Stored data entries
BEGIN

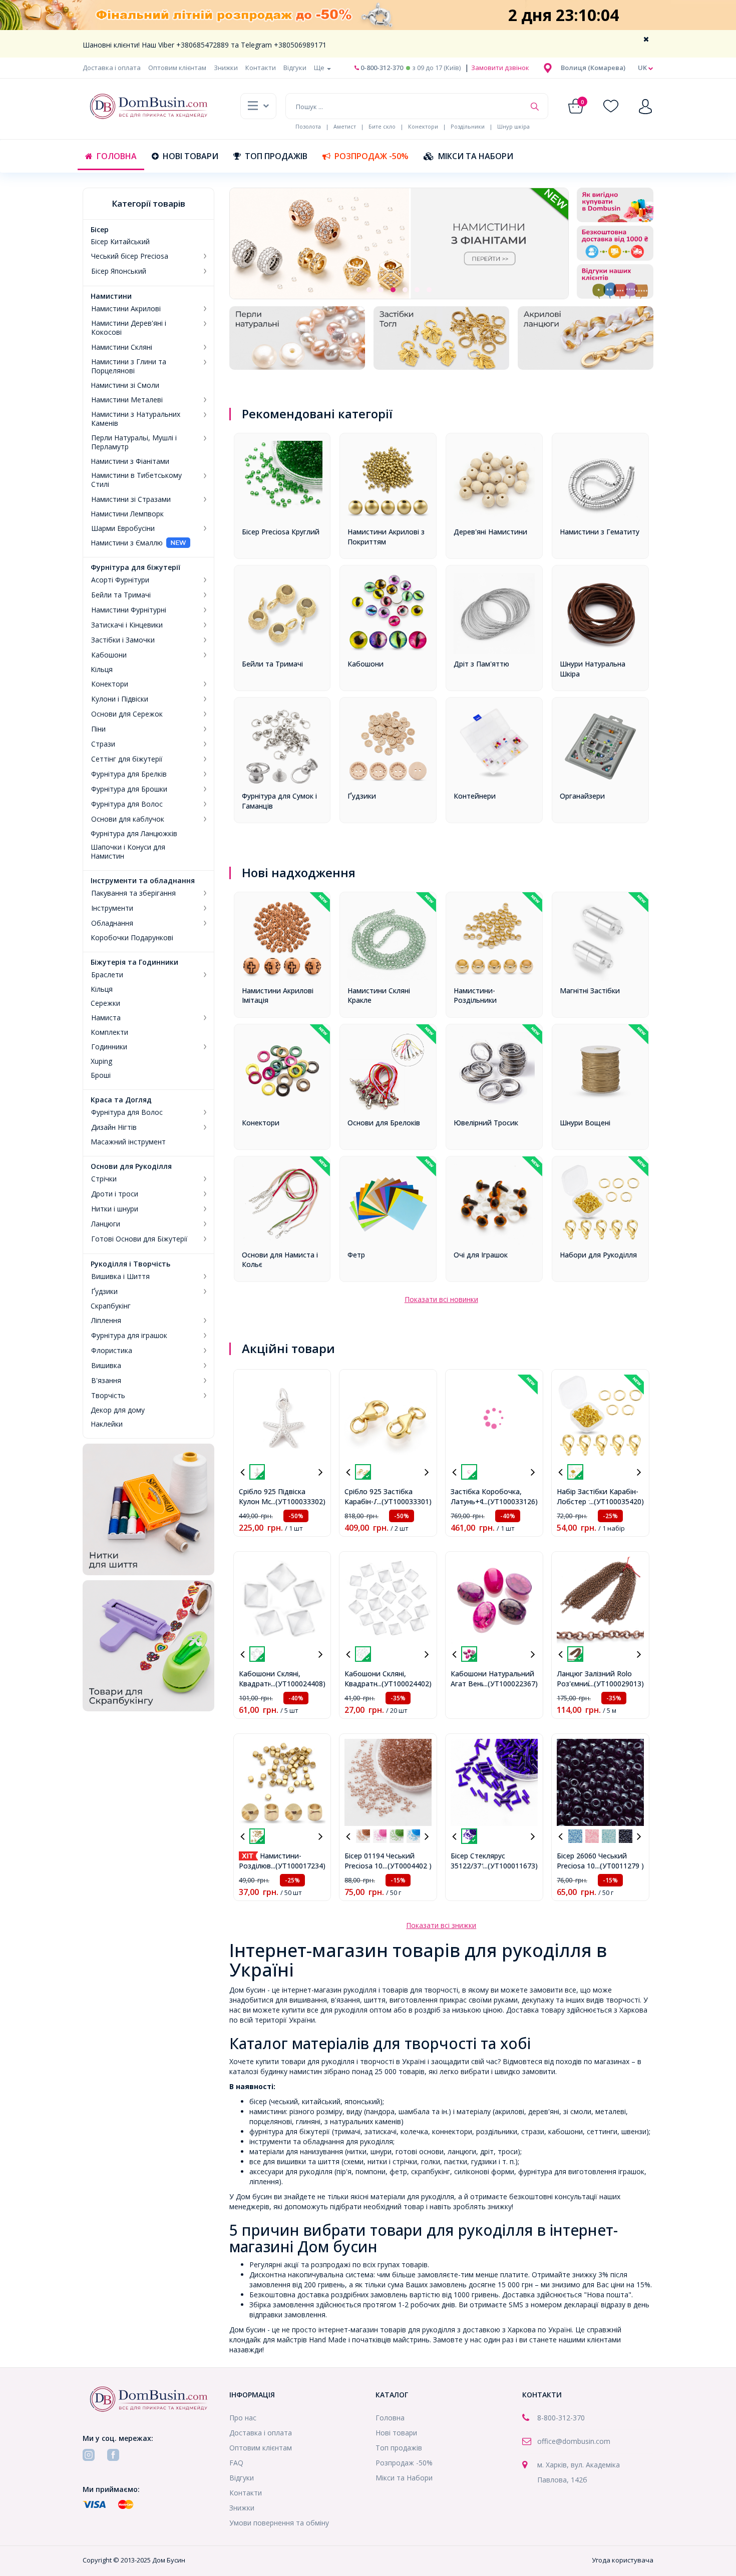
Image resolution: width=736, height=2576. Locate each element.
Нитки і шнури (114, 1208)
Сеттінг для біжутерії (127, 759)
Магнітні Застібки (590, 990)
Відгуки (294, 67)
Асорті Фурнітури (120, 579)
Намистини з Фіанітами (130, 461)
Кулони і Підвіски (119, 699)
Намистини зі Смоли (125, 385)
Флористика (111, 1350)
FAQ (236, 2462)
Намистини (111, 296)
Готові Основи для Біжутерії (139, 1238)
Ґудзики (104, 1291)
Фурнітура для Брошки (129, 789)
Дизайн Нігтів (114, 1127)
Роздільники (468, 126)
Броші (101, 1075)
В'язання (106, 1380)
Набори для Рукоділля (598, 1254)
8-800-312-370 (561, 2417)
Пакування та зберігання (133, 893)
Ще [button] (320, 67)
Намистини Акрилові (126, 308)
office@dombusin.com (573, 2441)
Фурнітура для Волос (127, 804)
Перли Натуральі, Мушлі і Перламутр (134, 442)
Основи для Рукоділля (131, 1166)
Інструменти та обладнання (143, 880)
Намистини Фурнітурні (128, 609)
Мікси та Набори (475, 156)
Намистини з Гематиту (599, 531)
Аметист (344, 126)
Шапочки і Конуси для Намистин (128, 852)
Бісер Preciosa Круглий (280, 531)
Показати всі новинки (441, 1299)
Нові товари (190, 156)
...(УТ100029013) (616, 1683)
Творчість (108, 1395)
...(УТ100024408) (298, 1683)
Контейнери (475, 796)
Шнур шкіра (513, 126)
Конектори (423, 126)
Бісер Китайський (120, 241)
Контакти (260, 67)
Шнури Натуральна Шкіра (592, 669)
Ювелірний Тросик (486, 1122)
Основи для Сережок (127, 714)
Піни (98, 729)
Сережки (105, 1003)
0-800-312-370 (381, 67)
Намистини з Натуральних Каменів (135, 419)
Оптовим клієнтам (177, 67)
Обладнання (112, 923)
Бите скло (382, 126)
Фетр (356, 1254)
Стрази (103, 744)
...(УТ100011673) (510, 1865)
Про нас (242, 2417)
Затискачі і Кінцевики (127, 624)
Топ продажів (276, 156)
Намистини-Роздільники (475, 995)
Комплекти (109, 1032)
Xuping (101, 1061)
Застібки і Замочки (123, 640)
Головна (117, 156)
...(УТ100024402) (404, 1683)
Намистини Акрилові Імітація (277, 995)
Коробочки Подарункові (132, 937)
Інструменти (112, 908)
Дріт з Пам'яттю (481, 664)
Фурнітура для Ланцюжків (134, 833)
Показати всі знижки (441, 1925)
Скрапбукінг (111, 1306)
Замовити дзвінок (499, 67)
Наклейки (107, 1424)
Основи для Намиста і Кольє (280, 1259)
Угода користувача (622, 2559)
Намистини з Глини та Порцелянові (128, 366)
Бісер (100, 229)
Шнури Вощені (585, 1122)
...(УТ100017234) (298, 1865)
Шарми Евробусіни (123, 528)
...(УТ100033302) (298, 1501)
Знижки (226, 67)
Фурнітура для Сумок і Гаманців (279, 801)
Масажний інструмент (128, 1141)
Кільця (102, 669)
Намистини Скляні (121, 347)
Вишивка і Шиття (120, 1276)
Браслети (107, 974)
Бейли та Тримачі (121, 594)
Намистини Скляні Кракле (378, 995)
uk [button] (643, 67)
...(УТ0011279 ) (619, 1865)
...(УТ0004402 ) (407, 1865)
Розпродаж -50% (371, 156)
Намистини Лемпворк (127, 513)
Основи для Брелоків (383, 1122)
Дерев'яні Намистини (490, 531)
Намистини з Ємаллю (127, 542)
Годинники (109, 1046)
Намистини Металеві (127, 399)
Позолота (308, 126)
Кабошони (109, 655)
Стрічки (104, 1178)
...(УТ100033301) (404, 1501)
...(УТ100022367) (510, 1683)
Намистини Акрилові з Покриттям (386, 536)
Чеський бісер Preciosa (129, 256)
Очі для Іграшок (481, 1254)
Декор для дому (118, 1410)
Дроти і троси (114, 1193)
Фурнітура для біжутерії (135, 567)
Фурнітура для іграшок (129, 1335)
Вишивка (106, 1365)
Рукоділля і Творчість (130, 1263)
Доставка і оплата (112, 67)
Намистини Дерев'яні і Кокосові (128, 328)
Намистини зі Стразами (131, 499)
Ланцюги (105, 1223)
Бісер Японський (118, 271)
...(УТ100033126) (510, 1501)
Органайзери (582, 796)
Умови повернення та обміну (279, 2522)
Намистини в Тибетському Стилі (136, 480)
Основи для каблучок (127, 819)
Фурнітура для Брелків (129, 774)
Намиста (106, 1017)
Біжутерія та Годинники (134, 962)
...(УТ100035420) (616, 1501)
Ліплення (106, 1320)
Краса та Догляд (121, 1099)
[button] (593, 68)
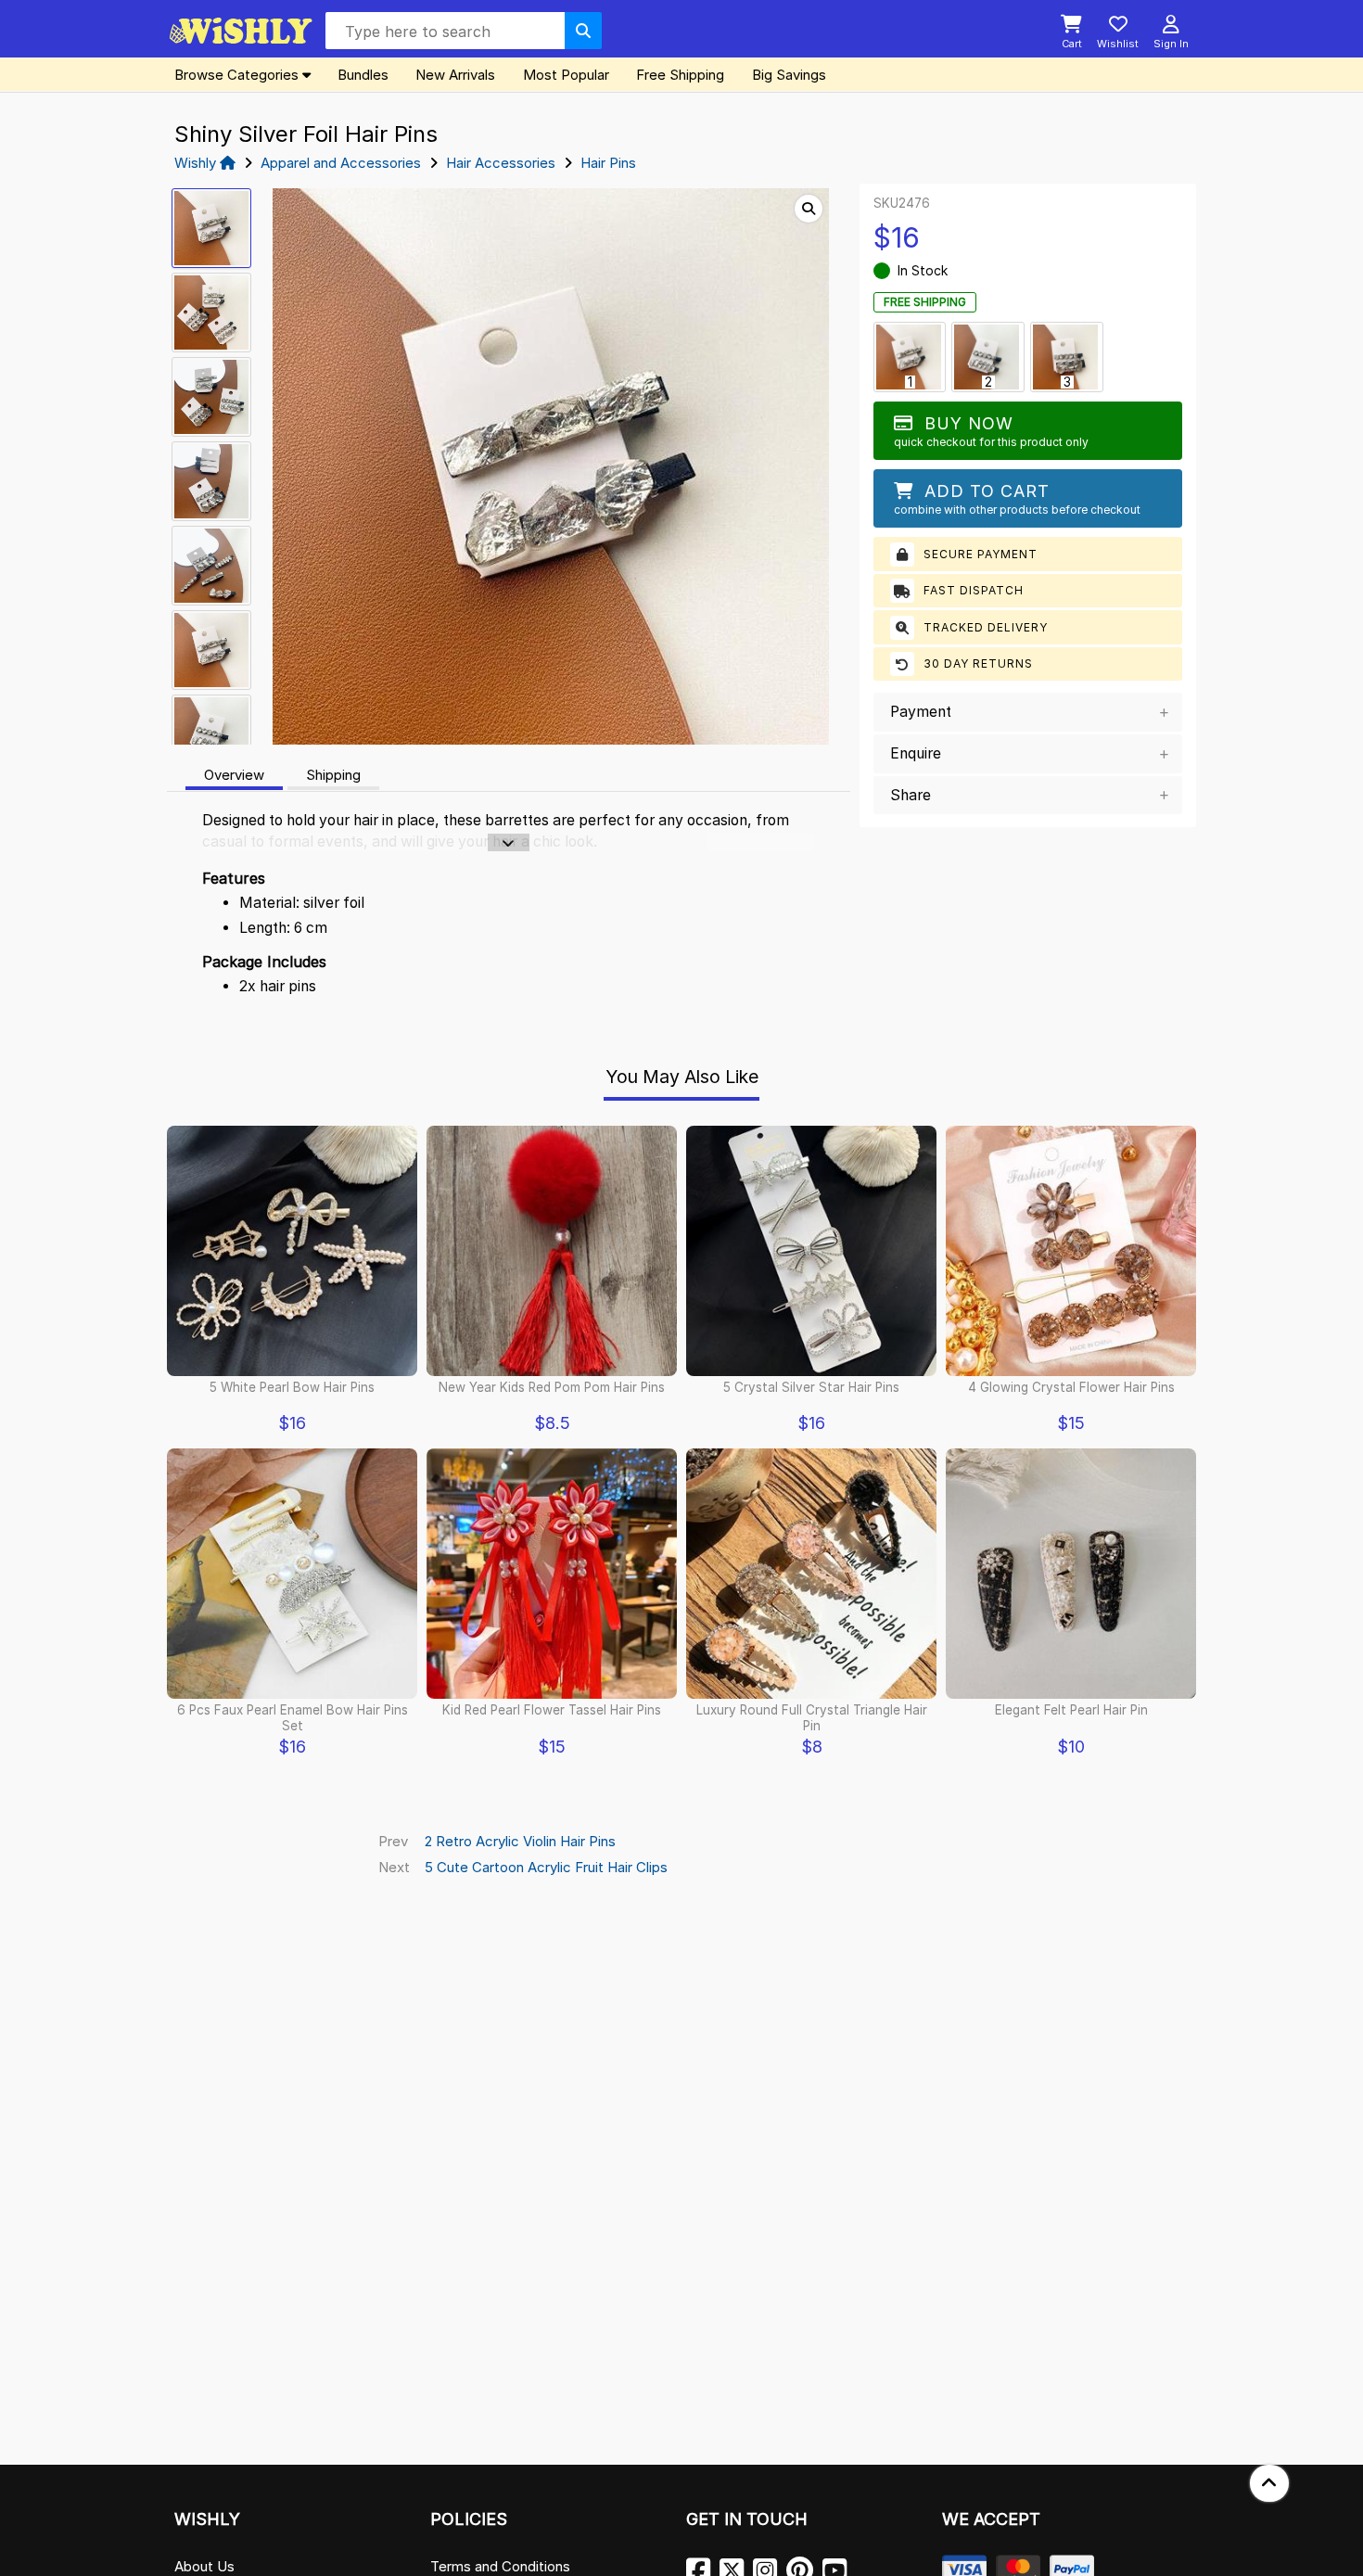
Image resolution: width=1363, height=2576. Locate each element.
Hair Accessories (500, 163)
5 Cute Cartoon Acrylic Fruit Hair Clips (546, 1867)
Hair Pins (608, 163)
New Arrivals (455, 74)
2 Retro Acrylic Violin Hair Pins (520, 1841)
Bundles (363, 74)
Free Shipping (680, 74)
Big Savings (789, 74)
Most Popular (566, 74)
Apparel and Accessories (341, 163)
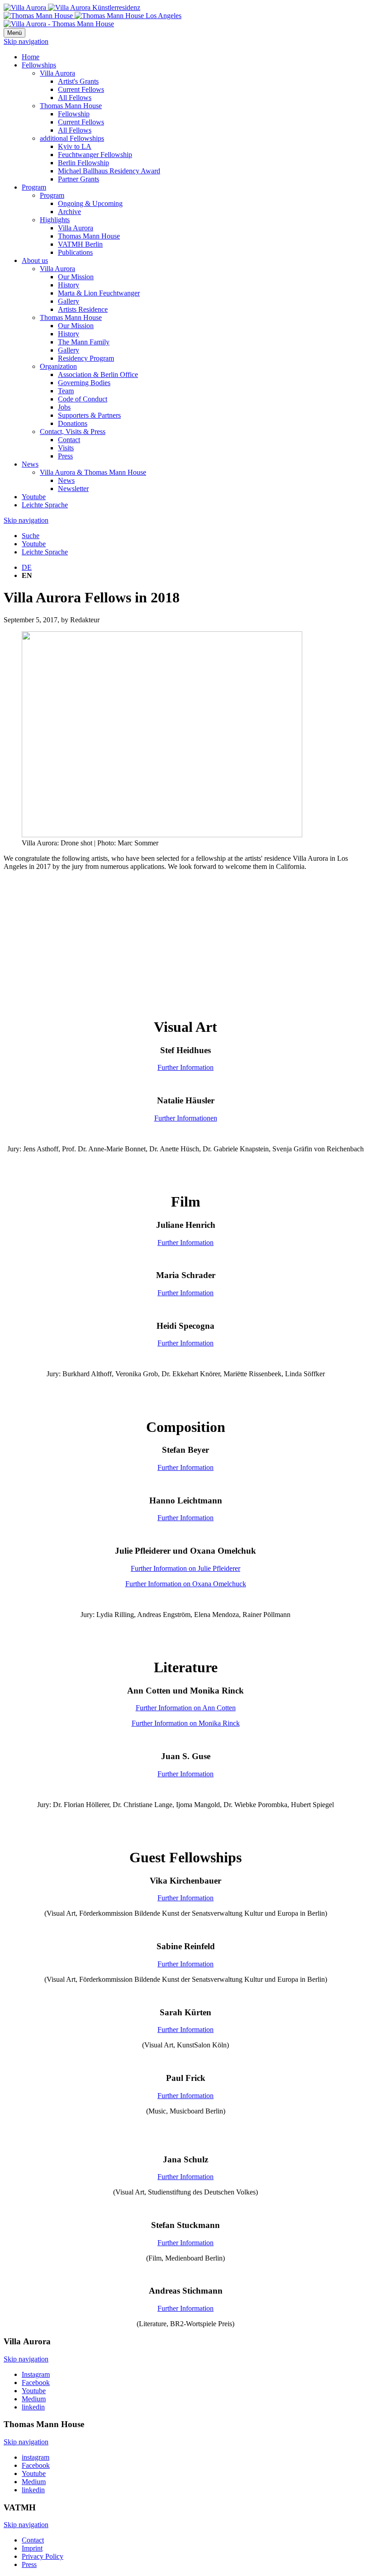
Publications (75, 252)
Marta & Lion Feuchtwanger (99, 293)
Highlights (55, 220)
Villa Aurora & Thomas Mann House (93, 472)
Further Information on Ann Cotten (186, 1708)
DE (27, 567)
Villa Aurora (57, 73)
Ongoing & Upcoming (90, 203)
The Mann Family (83, 342)
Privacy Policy (42, 2556)
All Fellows (74, 97)
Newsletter (73, 488)
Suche (30, 535)
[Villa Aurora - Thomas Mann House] (59, 24)
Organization (58, 366)
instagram (35, 2457)
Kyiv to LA (74, 146)
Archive (69, 211)
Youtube (34, 497)
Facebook (36, 2382)
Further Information (185, 1067)
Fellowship (74, 114)
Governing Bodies (84, 382)
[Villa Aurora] (72, 7)
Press (65, 456)
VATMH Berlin (80, 244)
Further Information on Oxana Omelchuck (185, 1584)
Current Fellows (81, 89)
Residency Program (86, 358)
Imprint (32, 2548)
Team (66, 391)
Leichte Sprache (45, 505)
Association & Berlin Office (98, 374)
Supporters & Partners (89, 415)
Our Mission (76, 277)
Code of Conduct (82, 399)
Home (30, 57)
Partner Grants (78, 179)
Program (34, 187)
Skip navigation (26, 41)
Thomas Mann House (71, 106)
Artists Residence (83, 309)
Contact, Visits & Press (72, 431)
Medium (34, 2399)
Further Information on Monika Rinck (186, 1723)
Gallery (68, 301)
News (30, 464)
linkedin (33, 2407)
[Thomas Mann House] (92, 15)
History (68, 285)
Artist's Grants (78, 81)
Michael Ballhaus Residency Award (109, 171)
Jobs (64, 407)
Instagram (36, 2374)
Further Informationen (185, 1118)
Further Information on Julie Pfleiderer (185, 1568)
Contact (69, 440)
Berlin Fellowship (83, 163)
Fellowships (39, 65)
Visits (66, 448)
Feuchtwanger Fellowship (95, 154)
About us (35, 260)
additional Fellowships (72, 138)
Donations (72, 423)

END

__WHAT YOU WILL DO__: Of the lines above, extract only those from the line with "Artist's Grants (78, 81)" to the line with "Fellowships (39, 65)", both included, exactly as written.

__ANSWER TO THIS PROBLEM__:
Artist's Grants (78, 81)
Michael Ballhaus Residency Award (109, 171)
Jobs (64, 407)
Instagram (36, 2374)
Further Informationen (185, 1118)
Further Information on Julie Pfleiderer (185, 1568)
Contact (69, 440)
Berlin Fellowship (83, 163)
Fellowships (39, 65)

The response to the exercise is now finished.